Because it is not clear how long it takes for Bd to attenuate in culture, or even which strains will or will not attenuate, freshly isolated Bd or cryopreserved stock should be used in amphibian exposure experiments [14], especially those designed to test for susceptibility to Bd. Our experiments with A. zeteki and E. coqui showed that artificially maintained isolates may still kill frogs, but only if the species is highly susceptible.

Our work further highlights the importance of choosing an appropriate amphibian host species in Bd challenge experiments. Our first frog exposure experiment, with E. coqui, shed no light on the effect of passage history on Bd pathogenicity. All but one E. coqui frog cleared infection within 60 days after exposure to a high dose of Bd, despite being the original source species for JEL427. This finding suggests that species surviving an epidemic can develop resistance or tolerance to the original source of an infection, but may still be vulnerable if a new strain is introduced. Conversely, in the exposure experiment with A. zeteki, a difference in pathogenicity between the cultures with different passage histories was evident. This species shows high susceptibility to Panamanian Bd strains in the field [28] and lab [29], and it proved highly susceptible to JEL427 from Puerto Rico.

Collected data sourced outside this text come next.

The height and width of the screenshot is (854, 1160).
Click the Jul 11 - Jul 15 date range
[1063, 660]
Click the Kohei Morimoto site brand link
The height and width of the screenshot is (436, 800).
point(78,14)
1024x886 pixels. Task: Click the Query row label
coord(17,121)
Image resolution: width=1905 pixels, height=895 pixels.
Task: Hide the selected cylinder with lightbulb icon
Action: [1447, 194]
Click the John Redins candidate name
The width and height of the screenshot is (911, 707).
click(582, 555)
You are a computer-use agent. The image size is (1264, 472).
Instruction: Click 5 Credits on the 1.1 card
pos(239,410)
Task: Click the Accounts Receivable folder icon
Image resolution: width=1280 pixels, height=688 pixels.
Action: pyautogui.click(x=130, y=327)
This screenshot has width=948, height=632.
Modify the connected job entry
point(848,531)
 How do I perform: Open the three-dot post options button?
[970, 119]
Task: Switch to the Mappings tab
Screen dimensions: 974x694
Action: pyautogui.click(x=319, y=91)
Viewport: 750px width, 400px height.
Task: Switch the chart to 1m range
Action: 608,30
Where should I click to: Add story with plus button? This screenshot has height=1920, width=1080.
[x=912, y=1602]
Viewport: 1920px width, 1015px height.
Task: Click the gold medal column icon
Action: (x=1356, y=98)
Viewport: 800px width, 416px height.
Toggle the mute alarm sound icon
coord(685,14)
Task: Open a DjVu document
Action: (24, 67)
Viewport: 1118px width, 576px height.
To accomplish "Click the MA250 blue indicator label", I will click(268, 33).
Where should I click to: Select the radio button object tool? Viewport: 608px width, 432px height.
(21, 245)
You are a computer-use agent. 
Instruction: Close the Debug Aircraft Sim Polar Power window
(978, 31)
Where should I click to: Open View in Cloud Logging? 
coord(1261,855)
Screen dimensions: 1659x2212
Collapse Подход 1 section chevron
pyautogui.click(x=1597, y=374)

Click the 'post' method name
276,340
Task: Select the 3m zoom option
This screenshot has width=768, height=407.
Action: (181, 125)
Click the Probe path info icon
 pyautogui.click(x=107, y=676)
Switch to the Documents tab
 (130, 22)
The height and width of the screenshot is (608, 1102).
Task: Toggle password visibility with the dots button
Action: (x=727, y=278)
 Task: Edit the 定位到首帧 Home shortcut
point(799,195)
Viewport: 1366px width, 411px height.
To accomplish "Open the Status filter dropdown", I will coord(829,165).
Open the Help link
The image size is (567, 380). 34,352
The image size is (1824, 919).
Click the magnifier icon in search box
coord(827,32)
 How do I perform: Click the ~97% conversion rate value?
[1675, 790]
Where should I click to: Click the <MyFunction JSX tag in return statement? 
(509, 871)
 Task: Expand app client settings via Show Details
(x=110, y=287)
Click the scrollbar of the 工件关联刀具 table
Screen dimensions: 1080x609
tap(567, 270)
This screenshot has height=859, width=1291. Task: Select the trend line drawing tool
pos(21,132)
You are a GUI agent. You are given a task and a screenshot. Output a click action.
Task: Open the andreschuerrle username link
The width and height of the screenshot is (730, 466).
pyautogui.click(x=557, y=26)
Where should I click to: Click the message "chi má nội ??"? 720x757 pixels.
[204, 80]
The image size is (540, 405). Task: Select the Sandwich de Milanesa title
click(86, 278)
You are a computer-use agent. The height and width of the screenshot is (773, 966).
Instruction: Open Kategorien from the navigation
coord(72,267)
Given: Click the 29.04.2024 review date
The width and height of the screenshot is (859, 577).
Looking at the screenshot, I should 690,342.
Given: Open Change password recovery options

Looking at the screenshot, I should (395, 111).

Most importantly, our research lays the groundwork for future investigations into the mechanisms of Bd virulence. We hypothesize that the differences in phenotypic performance observed in this study are rooted in changes of the genome. Maintenance in artificial media may impose intense selection pressure on genes regulating production of zoospores or spore-bound proteases. It has recently been shown that the genome of Bd changes very rapidly during passage [43]. Whole genome sequencing will enable comparisons between a pathogenic and an attenuated version of our isolates [41,42], potentially providing insights into the genetic determinants of pathogenicity and help explain the genetic variation and performance among Bd lineages [12,44]. Better understanding of the mechanisms of Bd pathogenicity will strengthen our ability to manage a disease having widespread and often devastating impacts on amphibian species [40,45] and communities [46].